A couple of weeks ago a Tweet from the Intranet Benchmarking Forum brought to my attention an article on a recent judgement in the USA related to social media use. In the article it was noted that The National Labor Relations Board supported the rights of workers to post complaints about their company on Facebook. In the USA the 1935 National Labor Relations Act establishes workers’ right to take collective action to improve their working conditions. In this particular case a group of employees had raised an issue about the conduct of their employer and had been fired by the company. Under the NLRB judgement they won their jobs back together with back wages.

Yesterday I attended a British Computer Society meeting at which there was a presentation by Anastasia Mavroudis, an employment solicitor with Fisher Meredith LLP. Anastasia ran through the issues around the use of social media which might be deemed to bring an organisation in to disrepute. There is an important case in English law which was brought by Virgin Airlines after thirteen cabin crew had posted comments in a discussion on Facebook which Virgin Atlantic said brought the company into disrepute and insulted staff. The staff were dismissed by Virgin on the grounds that the employees were in breach of company policies.  Even though only people subscribing to the Facebook sites of the staff concerned would have seen the comment and not the general public Virgin were within their rights under company policies. Anastasia emphasied the importance of making sure that corporate policies on the use of social media were carefully drafted and that all staff were made aware of their responsibilities. This includes not just the use of personal, external, social media but also internal media including email.

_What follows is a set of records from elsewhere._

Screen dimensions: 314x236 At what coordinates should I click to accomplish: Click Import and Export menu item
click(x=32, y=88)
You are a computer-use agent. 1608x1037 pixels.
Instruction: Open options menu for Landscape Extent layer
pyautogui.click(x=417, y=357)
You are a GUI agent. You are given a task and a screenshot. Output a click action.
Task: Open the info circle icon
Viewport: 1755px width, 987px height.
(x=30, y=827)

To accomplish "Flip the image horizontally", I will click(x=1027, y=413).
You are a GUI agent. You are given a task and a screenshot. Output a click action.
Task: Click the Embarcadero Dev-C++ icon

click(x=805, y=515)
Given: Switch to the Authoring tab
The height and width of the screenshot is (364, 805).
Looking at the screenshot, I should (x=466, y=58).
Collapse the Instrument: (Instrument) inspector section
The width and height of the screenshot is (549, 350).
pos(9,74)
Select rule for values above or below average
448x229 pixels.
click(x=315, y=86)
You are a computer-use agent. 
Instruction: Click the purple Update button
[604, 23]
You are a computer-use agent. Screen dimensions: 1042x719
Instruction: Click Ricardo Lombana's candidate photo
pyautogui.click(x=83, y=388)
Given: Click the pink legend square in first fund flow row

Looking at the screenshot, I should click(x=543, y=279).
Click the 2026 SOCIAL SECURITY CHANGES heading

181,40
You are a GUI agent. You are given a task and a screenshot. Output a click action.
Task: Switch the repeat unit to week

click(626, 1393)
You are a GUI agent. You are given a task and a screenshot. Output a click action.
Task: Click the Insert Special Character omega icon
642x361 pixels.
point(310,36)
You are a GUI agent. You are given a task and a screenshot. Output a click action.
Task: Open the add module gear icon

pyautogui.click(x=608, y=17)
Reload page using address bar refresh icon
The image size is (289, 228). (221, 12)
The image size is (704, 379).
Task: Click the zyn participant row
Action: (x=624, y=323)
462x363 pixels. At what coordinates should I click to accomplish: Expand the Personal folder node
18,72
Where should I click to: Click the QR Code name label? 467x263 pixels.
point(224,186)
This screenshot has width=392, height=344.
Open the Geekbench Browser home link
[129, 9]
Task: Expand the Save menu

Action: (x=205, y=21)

There are two important points to note. The first is that organisations should ensure that social media policies are drawn up with advice from lawyers who understand not just the letter of the law but the implications of precedents that have been set in prior cases. As cases go to judgement these precedents may change and social media policies need to take these into account. The second is that there are often fundamental differences between not only US law and English law but English law and the law as interpreted in other EU countries. For example Germany is taking an especially close look at cloud computing services at present. I have used the term ‘English law’ very deliberately as Scottish law and precedents may be different. These are complex legal issues and as a non-lawyer I am concerned that even in this brief note I may not have totally represented the legal situation in either the USA or the UK. So during the day you might just want to check when your social media policies were last reviewed by a lawyer in all the countries you operate in and that are they visible and in an appropriate language on the intranet and not just listed with 213 others on the Policies A-Z page.